Page text —
● ● ●
The Executive Directorate of the National Health Service (DE-SNS) has issued a document titled ‘Additional Surgical Production in the Specialty of Dermatology’, directed to 39 local health units. This document outlines five key directives aimed at achieving a balanced approach to Base Production and Additional Production in Dermatology.

This move follows recent reports of a dermatologist earning 51,000 euros in a single day at Santa Maria Hospital, prompting inquiries from both the Public Prosecutor’s Office and the Health Activities General Inspectorate (IGAS).

The Integrated Management System for Surgical Patients (SIGIC), which facilitates surgeries outside regular working hours to reduce waiting times, will be replaced by the National System for Access to Consultation and Surgery (SINACC). This new model involves a comprehensive revision of existing rules and pricing.

The DE-SNS document states that the full operationalization of these reforms, including the SINACC and the updated patient classification system, requires a structured transition. This should involve adapting information systems, defining new operational procedures, and coordinating with all NHS institutions.
● ● ●
Source data —
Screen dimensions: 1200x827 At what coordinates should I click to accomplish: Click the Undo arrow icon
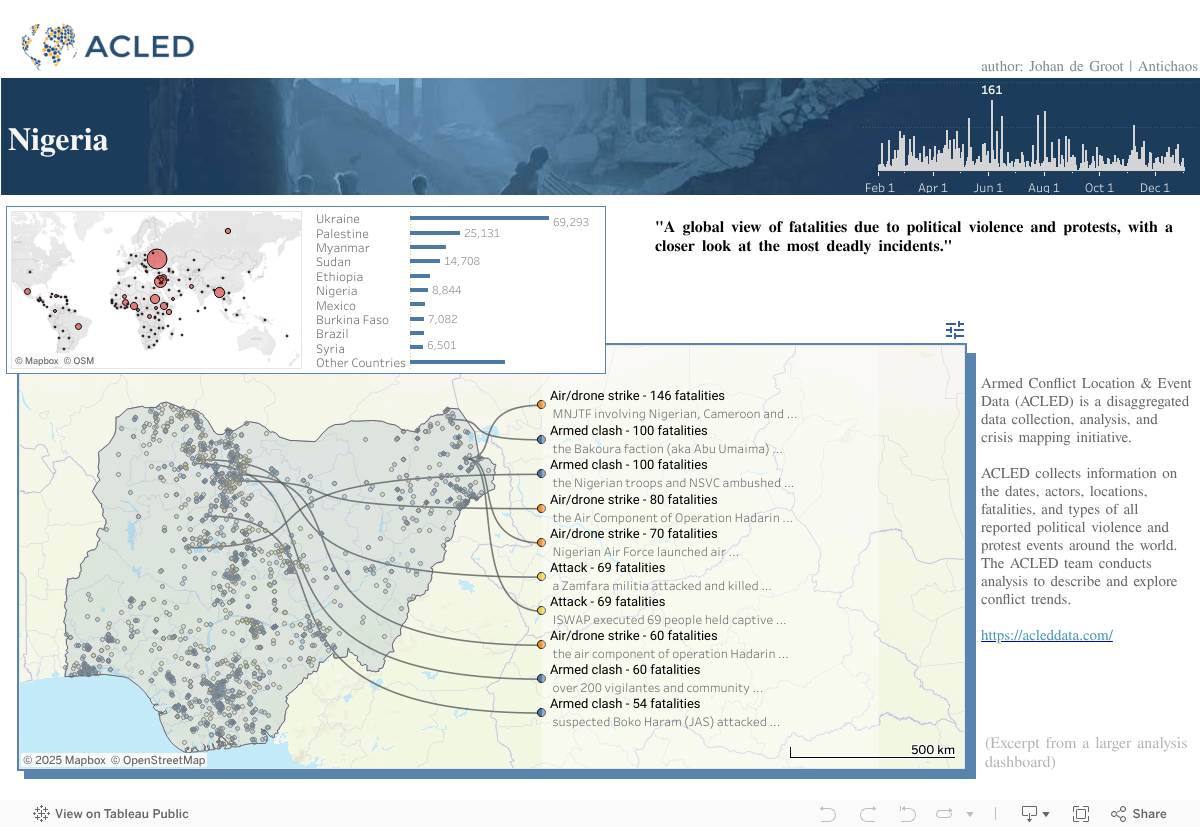(827, 814)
● ● ●
Assignment 1 — In the news text about the health service, how much did a dermatologist reportedly earn in a single day at Santa Maria Hospital?
Assignment 2 — Repeat word for word the part of the news text about the health service starting with "The Executive Directorate" and going on through "Production in Dermatology.".

Your solution 1 — 51,000 euros

Your solution 2 —
The Executive Directorate of the National Health Service (DE-SNS) has issued a document titled ‘Additional Surgical Production in the Specialty of Dermatology’, directed to 39 local health units. This document outlines five key directives aimed at achieving a balanced approach to Base Production and Additional Production in Dermatology.